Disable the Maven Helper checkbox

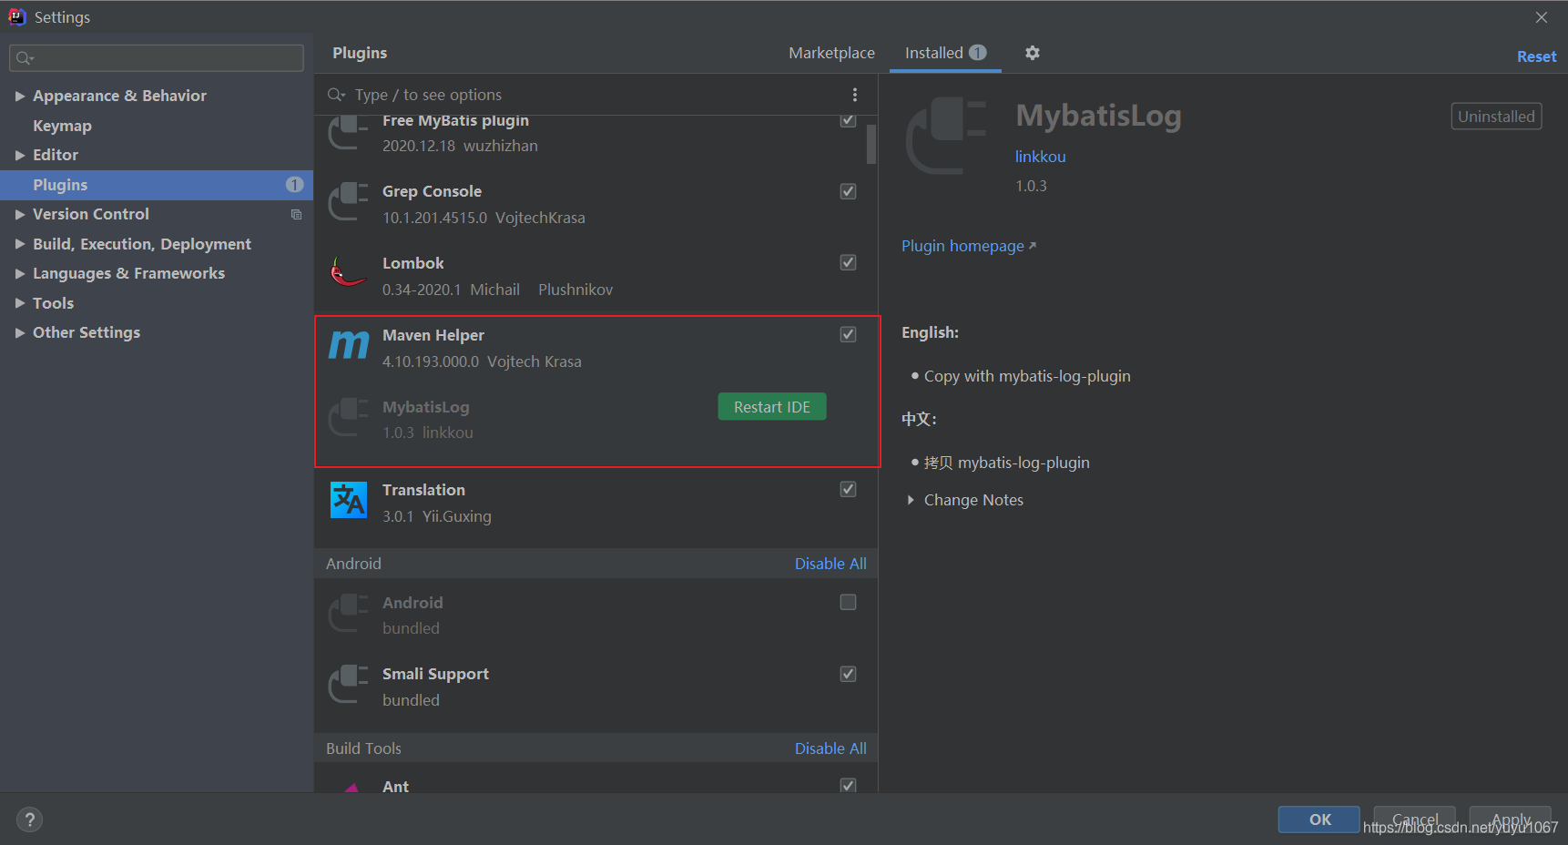click(x=847, y=333)
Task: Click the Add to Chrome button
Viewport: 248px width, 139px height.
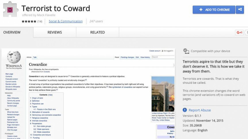Action: (x=214, y=10)
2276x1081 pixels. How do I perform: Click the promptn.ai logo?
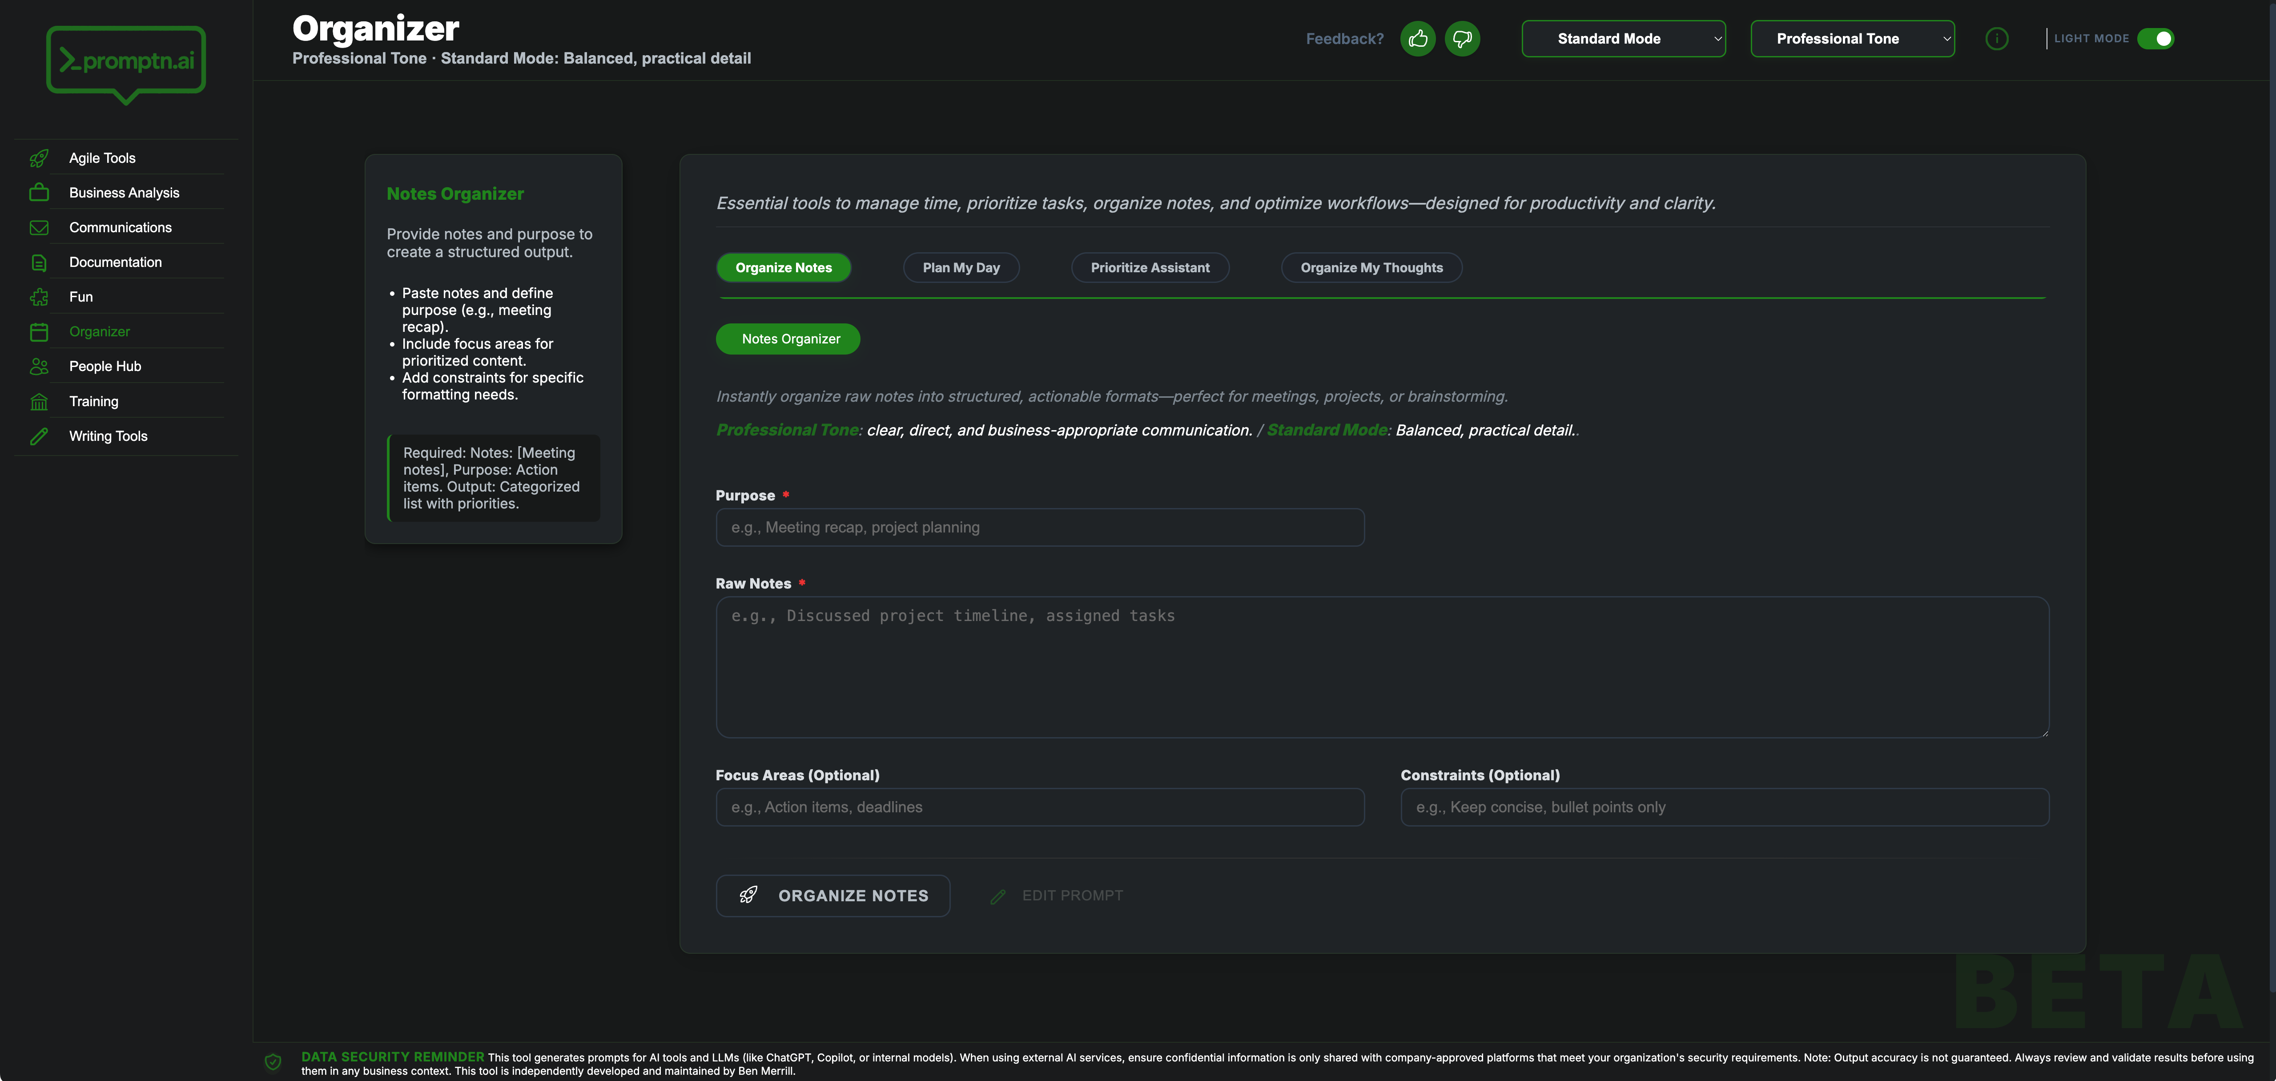coord(126,63)
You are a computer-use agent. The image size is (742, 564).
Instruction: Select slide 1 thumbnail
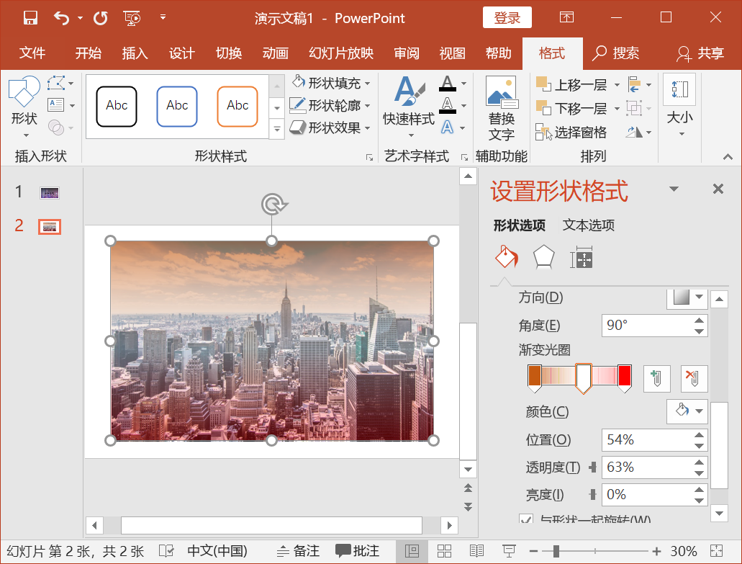[x=49, y=192]
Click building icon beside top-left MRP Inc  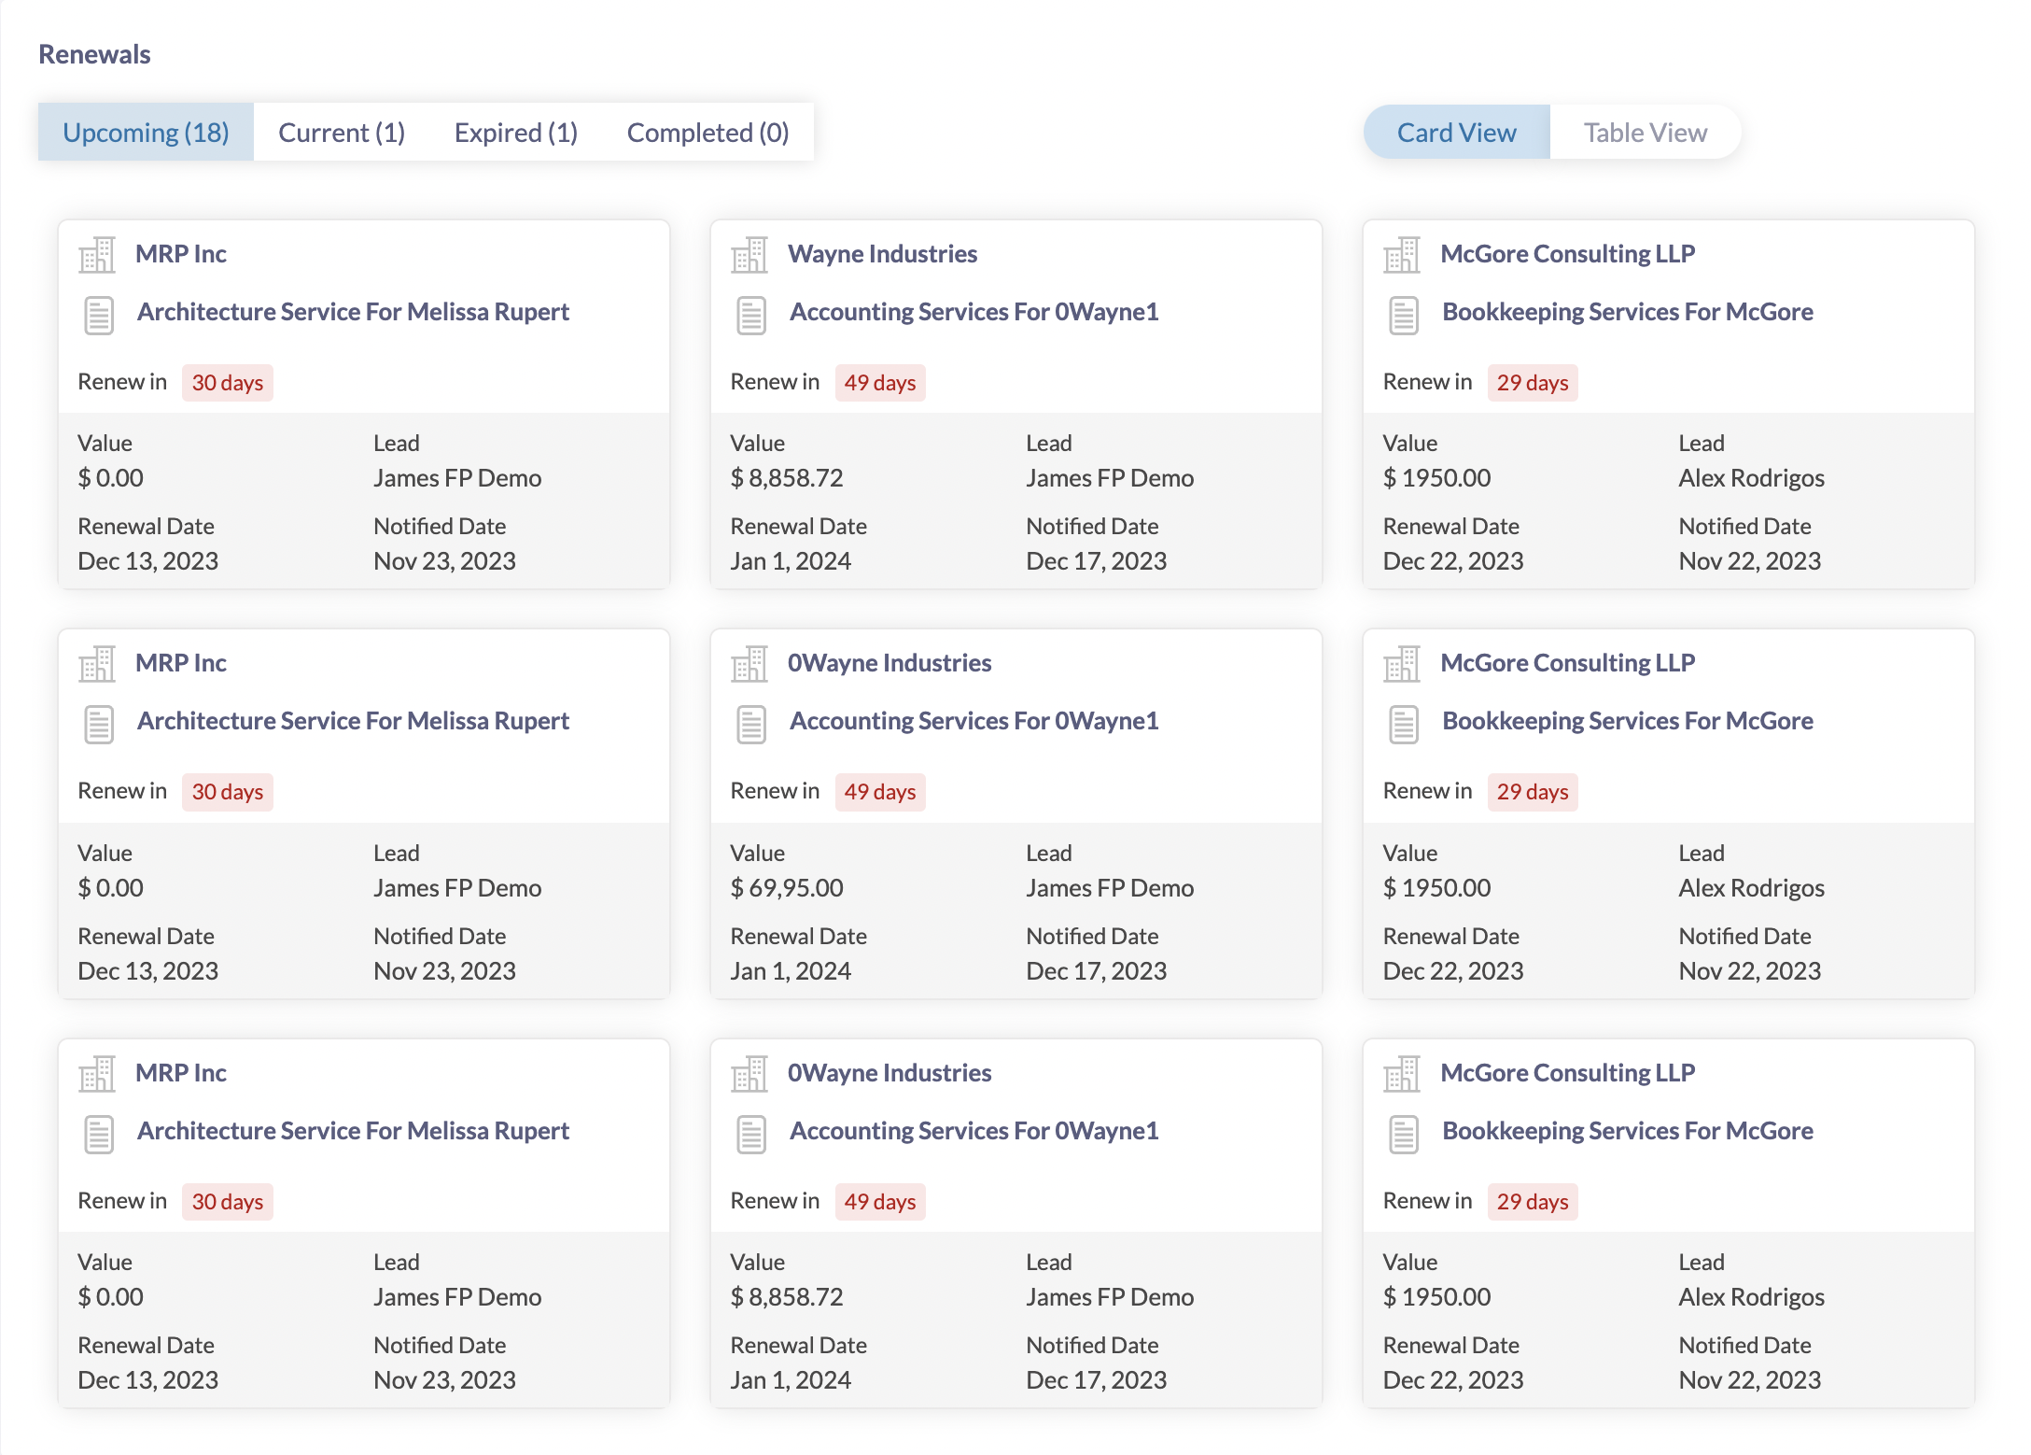point(97,254)
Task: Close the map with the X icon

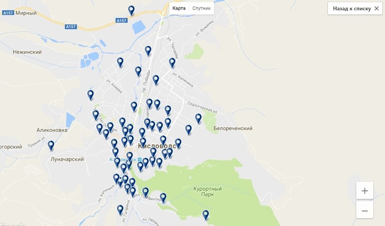Action: coord(377,8)
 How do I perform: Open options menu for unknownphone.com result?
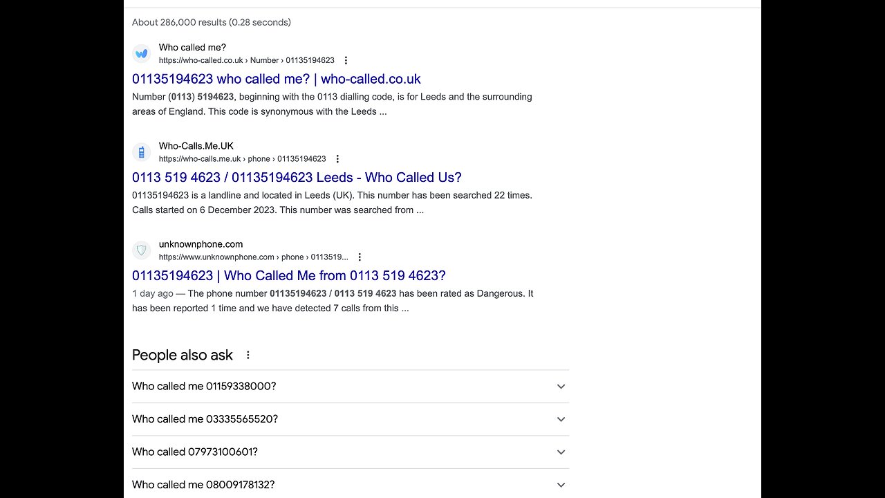(x=360, y=257)
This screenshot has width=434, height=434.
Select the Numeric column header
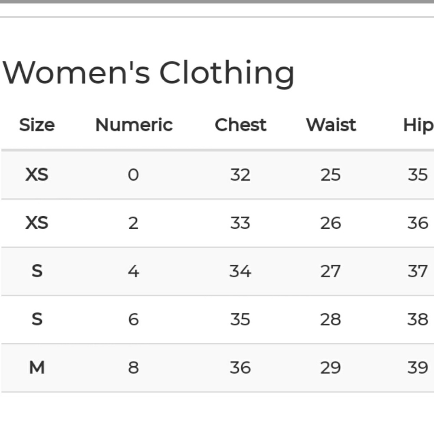pos(134,125)
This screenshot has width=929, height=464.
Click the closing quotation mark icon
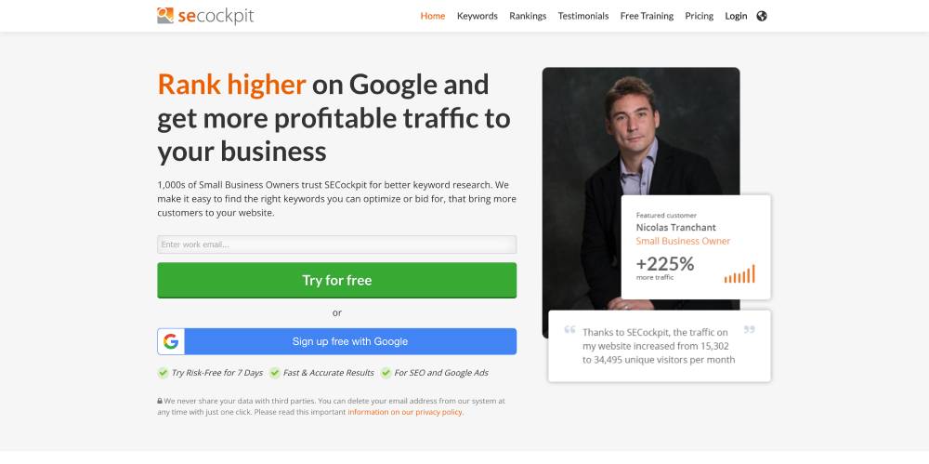[x=750, y=330]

========

Show every line in the entries above that contains the word "perform".

### Correct output
2276x1081 pixels. How do I perform: Click the promptn.ai logo?
 How do I perform: Open options menu for unknownphone.com result?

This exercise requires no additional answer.